Our results provide a general framework for understanding past results on dopamine ramps. According to ANCCR, the fundamental variable controlling the presence of ramps is the eligibility trace time constant. Based on first principles, this time constant depends on the ITI in common task designs (Supplementary Note 1). Thus, the ITI is a simple proxy to manipulate the eligibility trace time constant, thereby modifying dopamine ramps. In previous navigational tasks with dopamine ramps, there was no explicitly programmed ITI(4, 10, 16). As such, the controlling of the pace of trials by these highly motivated animals likely resulted in short effective ITI compared to trial duration. An instrumental lever pressing task with dopamine ramps similarly had no explicitly programmed ITI(7), and other tasks with observed ramps had short ITIs(8, 11, 13–15). One reported result that does not fit with a simple control of ramps by ITI is that navigational tasks produce weaker ramps with repeated training(10). These results are generally inconsistent with the stable ramps that we observed in Pavlovian conditioning across eight days (Fig 1l). A speculative explanation might be that when the timescales of events vary considerably (e.g., during early experience in instrumental tasks due to variability in action timing), animals use a short eligibility trace time constant to account for the potential non-stationarity of the environment. With repeated exposure, the experienced stationarity of the environment might increase the eligibility trace time constant, thereby complicating its relationship with the ITI. Alternatively, as suggested previously(7, 10), repeated navigation may result in automated behavior that ignores the progress towards reward, thereby minimizing the calculation of associations of spatial locations with reward.
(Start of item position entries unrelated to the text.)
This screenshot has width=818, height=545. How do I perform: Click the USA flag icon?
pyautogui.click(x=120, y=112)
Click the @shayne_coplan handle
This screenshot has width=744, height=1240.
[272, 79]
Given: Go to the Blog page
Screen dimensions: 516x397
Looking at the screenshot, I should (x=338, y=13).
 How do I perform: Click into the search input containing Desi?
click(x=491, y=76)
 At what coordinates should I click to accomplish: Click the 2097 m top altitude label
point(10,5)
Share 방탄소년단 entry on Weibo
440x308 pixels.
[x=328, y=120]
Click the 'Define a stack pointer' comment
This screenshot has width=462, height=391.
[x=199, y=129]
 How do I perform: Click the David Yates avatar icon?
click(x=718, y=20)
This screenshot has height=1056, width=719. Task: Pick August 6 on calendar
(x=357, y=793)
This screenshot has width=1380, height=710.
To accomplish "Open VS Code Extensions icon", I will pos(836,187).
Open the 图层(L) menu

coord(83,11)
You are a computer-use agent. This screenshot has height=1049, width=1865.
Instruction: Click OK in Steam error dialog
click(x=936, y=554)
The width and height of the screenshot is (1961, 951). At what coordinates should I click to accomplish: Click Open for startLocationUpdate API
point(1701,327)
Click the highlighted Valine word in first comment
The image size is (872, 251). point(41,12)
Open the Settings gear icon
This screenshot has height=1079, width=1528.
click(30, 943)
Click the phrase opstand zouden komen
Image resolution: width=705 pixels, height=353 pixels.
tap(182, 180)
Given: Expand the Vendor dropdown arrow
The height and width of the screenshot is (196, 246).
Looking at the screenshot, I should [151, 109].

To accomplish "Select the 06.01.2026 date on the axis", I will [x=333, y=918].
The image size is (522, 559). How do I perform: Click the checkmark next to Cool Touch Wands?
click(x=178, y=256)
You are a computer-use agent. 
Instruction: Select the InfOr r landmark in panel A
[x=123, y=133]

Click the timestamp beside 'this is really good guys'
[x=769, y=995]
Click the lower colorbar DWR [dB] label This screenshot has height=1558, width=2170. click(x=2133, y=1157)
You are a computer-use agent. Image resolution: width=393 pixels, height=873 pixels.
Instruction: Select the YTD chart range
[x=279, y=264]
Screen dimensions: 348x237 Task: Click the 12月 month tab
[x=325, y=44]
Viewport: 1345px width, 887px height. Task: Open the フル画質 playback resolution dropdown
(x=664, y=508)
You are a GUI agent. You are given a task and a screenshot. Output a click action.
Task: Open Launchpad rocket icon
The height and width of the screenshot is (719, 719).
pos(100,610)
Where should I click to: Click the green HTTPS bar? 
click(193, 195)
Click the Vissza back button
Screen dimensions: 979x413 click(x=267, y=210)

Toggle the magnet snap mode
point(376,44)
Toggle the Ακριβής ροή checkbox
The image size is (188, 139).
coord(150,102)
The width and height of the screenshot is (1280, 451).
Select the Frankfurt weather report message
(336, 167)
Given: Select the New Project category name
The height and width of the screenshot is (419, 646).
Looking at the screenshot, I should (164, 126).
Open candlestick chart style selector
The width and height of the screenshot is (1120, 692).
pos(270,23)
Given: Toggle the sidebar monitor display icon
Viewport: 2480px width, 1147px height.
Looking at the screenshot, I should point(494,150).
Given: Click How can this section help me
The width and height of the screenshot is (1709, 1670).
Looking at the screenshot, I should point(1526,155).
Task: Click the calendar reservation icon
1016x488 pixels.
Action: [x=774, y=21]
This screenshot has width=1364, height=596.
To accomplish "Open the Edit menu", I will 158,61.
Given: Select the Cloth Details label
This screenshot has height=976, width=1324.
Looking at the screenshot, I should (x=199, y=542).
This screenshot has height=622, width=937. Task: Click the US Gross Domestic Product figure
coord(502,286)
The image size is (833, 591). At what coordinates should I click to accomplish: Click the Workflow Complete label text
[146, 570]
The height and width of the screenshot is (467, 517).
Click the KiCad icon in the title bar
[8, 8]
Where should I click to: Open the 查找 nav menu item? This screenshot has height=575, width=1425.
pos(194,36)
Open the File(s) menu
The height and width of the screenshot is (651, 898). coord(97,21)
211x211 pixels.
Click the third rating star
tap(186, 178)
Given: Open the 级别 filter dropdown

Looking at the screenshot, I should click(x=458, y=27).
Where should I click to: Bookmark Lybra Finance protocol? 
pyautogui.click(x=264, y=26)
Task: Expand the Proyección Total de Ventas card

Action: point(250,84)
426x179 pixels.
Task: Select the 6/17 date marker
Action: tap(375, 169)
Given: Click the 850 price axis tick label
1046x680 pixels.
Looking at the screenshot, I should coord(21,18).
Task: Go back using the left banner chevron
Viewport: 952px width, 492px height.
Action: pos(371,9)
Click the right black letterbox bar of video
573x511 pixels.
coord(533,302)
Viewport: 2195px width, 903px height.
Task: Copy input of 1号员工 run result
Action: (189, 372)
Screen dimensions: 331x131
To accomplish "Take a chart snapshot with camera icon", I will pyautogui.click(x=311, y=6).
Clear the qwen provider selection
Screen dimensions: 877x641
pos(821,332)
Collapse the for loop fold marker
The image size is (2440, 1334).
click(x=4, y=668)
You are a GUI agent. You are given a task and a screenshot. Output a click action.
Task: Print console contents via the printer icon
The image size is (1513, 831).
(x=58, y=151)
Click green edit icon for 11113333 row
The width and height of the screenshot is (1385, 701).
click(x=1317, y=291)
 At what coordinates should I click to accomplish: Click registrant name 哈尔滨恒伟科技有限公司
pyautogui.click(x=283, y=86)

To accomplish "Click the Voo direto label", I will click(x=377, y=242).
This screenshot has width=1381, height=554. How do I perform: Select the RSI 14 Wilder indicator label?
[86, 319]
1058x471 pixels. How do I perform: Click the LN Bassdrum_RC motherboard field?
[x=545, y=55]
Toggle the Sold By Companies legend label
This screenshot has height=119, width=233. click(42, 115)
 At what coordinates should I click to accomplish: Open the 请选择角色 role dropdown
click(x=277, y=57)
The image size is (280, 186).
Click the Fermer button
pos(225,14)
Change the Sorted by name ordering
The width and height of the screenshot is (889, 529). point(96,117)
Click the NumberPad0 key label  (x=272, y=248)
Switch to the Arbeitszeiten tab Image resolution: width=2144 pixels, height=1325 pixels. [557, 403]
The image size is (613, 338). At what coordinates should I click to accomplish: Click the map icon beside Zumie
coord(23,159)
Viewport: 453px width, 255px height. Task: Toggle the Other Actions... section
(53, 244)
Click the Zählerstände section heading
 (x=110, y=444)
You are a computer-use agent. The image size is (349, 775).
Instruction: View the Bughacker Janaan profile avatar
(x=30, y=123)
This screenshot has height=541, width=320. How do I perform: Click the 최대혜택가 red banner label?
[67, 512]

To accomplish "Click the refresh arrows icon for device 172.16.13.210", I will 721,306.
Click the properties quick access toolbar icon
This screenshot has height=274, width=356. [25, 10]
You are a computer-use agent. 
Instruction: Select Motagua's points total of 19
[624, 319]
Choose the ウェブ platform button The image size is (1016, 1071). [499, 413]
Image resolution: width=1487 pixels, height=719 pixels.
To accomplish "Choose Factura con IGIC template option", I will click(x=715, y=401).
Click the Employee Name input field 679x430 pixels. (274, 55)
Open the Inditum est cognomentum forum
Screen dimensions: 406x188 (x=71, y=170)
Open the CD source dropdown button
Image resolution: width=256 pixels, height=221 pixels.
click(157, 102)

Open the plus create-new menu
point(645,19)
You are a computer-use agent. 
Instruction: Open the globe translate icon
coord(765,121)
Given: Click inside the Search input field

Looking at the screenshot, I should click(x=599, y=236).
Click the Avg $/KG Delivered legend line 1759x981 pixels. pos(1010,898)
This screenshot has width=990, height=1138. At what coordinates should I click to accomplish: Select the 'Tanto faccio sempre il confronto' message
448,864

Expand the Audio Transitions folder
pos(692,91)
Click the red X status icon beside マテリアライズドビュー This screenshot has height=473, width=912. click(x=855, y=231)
While the focus of this study was environmental timescales set by the ITI, we also assumed that a dynamic sequence of external cues signaling temporal or spatial proximity to reward would be required for dopamine ramps to occur. Indeed, our results that dopamine ramps occur in the short ITI/dynamic, but not fixed, tone condition corroborate this assumption, as well as results from other Pavlovian conditioning experiments utilizing dynamic cues in a head-fixed setup(11, 19). In contrast, experiments involving freely moving animals do not require explicitly dynamic cues because the sensory feedback from navigating though the environment presumably functions in the same way to indicate proximity to reward. Future experiments can investigate this further by characterizing the role of sensory feedback indicating reward proximity in mediating dopamine ramps. One set of observations superficially inconsistent with our assumption of the necessity of a sequence of external cues is that ramping dopamine dynamics can be observed even when only internal states signal reward proximity (e.g., timing a delayed action)(10, 13, 14). In these cases, however, animals were required to actively keep track of the passage of time, which therefore strengthens an internal progression of neural states signaling temporal proximity to reward. We speculate that once learned, these internal states could serve the role of external cues in the ANCCR framework. Previously, we argued against this kind of assumption in learning theories(46). Our earlier position was that it is problematic to assume fixed internal states that pre-exist and provide a scaffold for learning, such as in temporal difference learning. This is because these pre-existing states would need to already incorporate information that can only be acquired during the course of learning(46). Unlike this position, here we are merely speculating that after learning, an internal progression of states can serve the function of externally signaled events. Similarly, we have previously postulated that such an internal state exists during omission of a predicted reward, but only after learning of the cue-reward association(32).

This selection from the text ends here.